ROSAN: PENATAAN EKSPOR SDA DEMI NILAI TAMBAH PEREKONOMIAN NASIONAL
Share via
Kategori
Ekonomi Bisnis
Terbit Pada
20 May 2026
13955883
IQPlus, (20/5) - Chief Executive Officer (CEO) Danantara Indonesia Rosan Roeslani menegaskan penataan ekspor sumber daya alam dilakukan untuk meningkatkan nilai tambah ekonomi nasional melalui mekanisme perdagangan yang lebih tertata dan terbuka.
"Kita tentunya akan melakukan dengan mekanisme yang baik dan yang benar dan insya Allah ini juga lebih memberikan nilai tambah kepada kita semua," kata Rosan dalam dalam konferensi pers tentang Penyampaian Kerangka Ekonomi Makro (KEM) dan Pokok-Pokok Kebijakan Fiskal (PPKF) Tahun Anggaran 2027 di Jakarta, Rabu.

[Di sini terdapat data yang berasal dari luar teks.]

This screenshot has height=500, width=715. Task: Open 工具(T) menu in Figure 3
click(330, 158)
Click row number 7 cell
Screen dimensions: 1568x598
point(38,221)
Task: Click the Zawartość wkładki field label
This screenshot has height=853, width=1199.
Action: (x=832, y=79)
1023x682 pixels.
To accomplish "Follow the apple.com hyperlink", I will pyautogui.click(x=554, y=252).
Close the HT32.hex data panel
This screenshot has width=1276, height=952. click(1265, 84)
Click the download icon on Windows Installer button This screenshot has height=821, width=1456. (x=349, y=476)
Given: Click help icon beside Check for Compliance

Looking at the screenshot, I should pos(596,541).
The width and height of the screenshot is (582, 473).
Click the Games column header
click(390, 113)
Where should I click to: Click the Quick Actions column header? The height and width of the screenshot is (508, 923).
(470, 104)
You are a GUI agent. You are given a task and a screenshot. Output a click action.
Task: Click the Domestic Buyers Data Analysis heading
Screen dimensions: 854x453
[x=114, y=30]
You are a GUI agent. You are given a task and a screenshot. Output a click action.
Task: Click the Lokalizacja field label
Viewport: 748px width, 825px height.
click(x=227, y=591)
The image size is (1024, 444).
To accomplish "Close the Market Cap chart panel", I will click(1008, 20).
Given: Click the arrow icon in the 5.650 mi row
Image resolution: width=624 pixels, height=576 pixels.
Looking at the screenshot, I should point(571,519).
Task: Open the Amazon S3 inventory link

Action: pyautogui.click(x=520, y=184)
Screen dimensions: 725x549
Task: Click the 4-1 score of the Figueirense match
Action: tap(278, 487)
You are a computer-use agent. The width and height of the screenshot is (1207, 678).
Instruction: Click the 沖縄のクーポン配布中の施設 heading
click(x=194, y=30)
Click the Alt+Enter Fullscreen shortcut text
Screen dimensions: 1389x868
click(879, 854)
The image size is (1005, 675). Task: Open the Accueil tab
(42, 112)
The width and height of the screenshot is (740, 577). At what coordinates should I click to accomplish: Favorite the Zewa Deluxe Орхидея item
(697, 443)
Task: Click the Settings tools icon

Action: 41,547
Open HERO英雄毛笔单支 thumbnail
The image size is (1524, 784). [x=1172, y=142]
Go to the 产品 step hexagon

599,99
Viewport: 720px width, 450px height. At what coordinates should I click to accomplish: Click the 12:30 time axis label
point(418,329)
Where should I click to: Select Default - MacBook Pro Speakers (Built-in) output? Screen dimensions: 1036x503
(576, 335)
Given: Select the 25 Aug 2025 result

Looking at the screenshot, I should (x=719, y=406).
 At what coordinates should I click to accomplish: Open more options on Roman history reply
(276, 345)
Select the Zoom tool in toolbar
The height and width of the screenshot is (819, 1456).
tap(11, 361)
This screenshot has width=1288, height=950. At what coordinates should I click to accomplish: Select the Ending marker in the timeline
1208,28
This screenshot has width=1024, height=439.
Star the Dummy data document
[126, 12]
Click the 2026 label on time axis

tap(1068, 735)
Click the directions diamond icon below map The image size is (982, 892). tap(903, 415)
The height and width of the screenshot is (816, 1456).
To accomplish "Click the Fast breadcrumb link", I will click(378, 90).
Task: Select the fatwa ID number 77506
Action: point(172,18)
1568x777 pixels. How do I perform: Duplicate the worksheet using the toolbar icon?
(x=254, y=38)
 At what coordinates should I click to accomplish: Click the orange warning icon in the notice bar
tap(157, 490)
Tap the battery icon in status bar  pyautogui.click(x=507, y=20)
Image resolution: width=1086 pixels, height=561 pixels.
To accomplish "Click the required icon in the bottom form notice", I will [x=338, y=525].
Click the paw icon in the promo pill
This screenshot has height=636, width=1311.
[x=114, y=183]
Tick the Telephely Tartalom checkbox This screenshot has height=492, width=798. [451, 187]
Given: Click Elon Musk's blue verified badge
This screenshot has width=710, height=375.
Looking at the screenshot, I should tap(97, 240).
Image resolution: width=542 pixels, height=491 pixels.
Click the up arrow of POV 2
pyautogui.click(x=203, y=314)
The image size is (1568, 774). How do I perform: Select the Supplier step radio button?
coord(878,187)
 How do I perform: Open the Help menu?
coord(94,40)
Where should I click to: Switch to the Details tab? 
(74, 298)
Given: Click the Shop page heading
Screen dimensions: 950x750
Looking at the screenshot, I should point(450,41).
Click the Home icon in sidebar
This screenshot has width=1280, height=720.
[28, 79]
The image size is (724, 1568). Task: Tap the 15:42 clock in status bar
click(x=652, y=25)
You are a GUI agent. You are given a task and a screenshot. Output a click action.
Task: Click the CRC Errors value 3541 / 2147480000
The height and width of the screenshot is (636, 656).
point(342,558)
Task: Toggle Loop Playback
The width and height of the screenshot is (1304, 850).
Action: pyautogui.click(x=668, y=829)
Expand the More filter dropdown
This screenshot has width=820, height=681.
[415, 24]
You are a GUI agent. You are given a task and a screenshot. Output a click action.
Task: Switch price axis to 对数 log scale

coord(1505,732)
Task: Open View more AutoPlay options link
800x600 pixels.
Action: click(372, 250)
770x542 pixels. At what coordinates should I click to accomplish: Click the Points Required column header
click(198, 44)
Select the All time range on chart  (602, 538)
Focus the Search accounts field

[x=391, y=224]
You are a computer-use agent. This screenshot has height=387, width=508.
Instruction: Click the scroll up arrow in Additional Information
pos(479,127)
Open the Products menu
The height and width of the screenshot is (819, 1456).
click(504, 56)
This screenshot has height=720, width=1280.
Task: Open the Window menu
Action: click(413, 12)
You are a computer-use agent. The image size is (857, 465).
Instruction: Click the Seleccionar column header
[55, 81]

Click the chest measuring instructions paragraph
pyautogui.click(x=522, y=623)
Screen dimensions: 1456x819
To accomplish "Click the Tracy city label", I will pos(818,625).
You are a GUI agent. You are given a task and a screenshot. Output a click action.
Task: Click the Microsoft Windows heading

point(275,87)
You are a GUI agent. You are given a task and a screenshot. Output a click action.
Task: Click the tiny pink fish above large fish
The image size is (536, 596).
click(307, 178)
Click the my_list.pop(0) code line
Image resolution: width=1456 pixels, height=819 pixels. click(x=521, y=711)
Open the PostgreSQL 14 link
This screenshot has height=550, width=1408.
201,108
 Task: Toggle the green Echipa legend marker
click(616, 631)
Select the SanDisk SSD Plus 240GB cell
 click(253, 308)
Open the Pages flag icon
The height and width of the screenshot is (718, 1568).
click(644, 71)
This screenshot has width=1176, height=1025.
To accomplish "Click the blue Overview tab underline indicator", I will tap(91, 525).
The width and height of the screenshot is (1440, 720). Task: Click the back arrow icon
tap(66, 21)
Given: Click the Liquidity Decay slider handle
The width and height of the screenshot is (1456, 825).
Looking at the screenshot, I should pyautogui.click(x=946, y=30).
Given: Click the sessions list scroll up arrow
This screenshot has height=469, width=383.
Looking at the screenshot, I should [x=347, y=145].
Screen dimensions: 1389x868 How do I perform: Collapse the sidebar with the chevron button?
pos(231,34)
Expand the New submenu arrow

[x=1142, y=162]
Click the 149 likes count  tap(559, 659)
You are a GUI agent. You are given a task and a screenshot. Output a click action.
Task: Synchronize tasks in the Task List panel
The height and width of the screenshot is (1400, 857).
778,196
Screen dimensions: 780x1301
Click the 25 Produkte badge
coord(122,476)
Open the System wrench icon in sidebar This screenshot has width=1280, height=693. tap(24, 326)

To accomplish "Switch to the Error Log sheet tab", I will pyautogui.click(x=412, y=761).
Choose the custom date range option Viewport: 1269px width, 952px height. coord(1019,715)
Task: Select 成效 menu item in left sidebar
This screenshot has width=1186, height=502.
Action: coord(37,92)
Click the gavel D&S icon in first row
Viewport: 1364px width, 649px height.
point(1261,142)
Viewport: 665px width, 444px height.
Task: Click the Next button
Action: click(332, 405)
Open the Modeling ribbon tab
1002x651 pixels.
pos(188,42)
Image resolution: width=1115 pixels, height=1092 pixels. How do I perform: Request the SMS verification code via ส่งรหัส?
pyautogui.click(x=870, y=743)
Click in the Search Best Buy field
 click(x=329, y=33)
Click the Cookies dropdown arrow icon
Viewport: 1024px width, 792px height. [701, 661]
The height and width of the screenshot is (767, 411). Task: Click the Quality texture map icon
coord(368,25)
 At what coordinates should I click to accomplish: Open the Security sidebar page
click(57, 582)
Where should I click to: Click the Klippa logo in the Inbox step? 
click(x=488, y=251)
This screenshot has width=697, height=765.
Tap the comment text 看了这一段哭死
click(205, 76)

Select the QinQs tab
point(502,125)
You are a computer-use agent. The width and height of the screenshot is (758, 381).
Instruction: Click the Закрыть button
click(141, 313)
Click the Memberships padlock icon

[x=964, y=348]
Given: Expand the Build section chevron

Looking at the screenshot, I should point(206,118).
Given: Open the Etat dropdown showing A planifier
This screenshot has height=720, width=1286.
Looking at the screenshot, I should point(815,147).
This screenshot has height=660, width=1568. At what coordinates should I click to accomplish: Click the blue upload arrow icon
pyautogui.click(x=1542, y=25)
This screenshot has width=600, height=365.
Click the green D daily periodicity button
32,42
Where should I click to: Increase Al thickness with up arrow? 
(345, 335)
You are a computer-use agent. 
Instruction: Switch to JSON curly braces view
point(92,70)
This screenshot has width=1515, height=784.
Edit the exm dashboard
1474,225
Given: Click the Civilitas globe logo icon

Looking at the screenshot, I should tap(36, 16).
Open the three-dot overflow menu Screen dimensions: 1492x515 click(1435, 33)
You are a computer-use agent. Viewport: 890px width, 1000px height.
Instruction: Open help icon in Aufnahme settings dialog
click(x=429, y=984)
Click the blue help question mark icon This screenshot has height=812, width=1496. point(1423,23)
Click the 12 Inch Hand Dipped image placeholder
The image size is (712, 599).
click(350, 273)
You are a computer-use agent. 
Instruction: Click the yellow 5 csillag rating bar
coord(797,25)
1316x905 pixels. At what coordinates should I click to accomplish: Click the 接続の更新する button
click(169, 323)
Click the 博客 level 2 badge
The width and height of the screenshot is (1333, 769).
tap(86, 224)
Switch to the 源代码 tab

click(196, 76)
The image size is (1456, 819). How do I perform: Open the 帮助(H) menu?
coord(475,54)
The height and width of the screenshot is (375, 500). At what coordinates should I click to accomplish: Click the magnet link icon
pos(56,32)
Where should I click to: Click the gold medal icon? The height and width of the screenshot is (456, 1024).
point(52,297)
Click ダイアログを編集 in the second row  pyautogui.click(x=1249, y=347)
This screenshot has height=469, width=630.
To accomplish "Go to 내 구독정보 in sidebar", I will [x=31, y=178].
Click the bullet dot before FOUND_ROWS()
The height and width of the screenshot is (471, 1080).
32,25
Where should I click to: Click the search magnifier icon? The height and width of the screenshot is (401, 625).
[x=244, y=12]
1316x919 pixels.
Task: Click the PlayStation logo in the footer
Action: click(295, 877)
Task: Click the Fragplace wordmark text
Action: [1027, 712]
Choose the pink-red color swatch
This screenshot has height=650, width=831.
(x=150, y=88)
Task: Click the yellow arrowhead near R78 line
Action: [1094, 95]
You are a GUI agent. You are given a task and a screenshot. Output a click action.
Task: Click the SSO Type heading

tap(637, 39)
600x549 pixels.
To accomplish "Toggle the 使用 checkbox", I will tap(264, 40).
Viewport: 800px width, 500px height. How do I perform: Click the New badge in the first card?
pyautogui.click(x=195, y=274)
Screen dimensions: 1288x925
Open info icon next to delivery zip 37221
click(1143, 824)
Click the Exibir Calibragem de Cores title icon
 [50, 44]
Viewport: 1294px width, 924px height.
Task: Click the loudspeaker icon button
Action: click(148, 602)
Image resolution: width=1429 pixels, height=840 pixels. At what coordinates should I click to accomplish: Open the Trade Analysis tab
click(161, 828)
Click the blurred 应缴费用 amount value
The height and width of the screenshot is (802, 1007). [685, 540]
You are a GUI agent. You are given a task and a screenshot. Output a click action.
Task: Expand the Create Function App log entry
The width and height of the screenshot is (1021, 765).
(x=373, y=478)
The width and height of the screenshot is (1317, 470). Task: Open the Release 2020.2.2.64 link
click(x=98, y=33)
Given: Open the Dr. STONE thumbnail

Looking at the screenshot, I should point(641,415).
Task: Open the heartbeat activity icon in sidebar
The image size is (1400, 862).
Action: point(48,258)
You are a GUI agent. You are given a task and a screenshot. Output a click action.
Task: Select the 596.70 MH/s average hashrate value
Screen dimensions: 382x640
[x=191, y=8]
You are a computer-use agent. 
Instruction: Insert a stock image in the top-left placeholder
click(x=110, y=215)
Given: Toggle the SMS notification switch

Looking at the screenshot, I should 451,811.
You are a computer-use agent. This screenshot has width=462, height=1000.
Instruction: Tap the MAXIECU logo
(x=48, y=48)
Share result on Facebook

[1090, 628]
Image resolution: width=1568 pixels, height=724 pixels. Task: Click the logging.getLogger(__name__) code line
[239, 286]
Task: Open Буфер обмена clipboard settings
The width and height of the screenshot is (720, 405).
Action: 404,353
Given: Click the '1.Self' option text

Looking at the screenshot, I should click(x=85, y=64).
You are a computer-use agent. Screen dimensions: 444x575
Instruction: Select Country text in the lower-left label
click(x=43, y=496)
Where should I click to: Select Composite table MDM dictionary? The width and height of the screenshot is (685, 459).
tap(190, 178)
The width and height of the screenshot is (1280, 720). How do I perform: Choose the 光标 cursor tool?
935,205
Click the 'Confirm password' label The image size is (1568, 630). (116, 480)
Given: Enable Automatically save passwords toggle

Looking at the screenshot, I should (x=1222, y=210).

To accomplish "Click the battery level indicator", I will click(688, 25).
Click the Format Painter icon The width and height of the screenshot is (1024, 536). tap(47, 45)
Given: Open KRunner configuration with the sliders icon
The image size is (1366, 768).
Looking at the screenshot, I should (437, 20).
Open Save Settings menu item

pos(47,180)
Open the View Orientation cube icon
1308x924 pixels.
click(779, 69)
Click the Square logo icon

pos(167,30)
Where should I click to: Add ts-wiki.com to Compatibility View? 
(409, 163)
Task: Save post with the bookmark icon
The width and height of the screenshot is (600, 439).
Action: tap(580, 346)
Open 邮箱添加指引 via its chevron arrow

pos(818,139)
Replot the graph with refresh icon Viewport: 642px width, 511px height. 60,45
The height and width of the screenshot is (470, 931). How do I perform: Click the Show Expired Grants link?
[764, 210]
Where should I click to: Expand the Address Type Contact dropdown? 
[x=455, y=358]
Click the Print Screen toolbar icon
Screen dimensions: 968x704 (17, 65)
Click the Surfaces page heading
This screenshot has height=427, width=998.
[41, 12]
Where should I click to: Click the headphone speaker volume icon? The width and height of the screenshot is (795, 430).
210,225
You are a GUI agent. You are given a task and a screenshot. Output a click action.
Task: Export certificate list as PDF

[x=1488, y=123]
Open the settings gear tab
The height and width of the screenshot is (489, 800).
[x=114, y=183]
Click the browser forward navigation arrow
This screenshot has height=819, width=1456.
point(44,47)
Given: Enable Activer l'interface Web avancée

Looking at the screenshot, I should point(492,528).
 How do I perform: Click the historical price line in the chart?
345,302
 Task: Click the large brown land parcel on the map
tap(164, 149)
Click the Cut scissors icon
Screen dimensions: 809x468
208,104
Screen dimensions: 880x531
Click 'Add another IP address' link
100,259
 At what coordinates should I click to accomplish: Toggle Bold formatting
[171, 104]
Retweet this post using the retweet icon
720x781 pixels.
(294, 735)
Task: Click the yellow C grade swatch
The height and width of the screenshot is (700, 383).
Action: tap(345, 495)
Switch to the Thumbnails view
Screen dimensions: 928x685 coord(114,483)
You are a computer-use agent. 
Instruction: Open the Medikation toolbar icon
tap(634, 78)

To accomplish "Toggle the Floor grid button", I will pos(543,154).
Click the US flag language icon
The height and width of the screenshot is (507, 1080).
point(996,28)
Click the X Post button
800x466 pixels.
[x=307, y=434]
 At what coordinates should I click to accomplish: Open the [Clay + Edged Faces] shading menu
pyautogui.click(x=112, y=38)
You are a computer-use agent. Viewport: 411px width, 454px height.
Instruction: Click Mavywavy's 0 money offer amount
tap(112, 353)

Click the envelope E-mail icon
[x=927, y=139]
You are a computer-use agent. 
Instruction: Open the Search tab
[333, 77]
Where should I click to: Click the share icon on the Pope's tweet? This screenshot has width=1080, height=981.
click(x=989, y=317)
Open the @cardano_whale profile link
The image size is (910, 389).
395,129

Pemerintah mulai menata tata kelola ekspor sumber daya alam guna memperkuat kontribusi komoditas nasional terhadap pertumbuhan ekonomi Indonesia.
Penataan tersebut dilakukan melalui pembentukan PT Danantara Sumber Daya Indonesia (DSI) yang bertugas mendukung mekanisme perdagangan ekspor komoditas sumber daya alam agar lebih terintegrasi dan memberikan manfaat ekonomi lebih besar.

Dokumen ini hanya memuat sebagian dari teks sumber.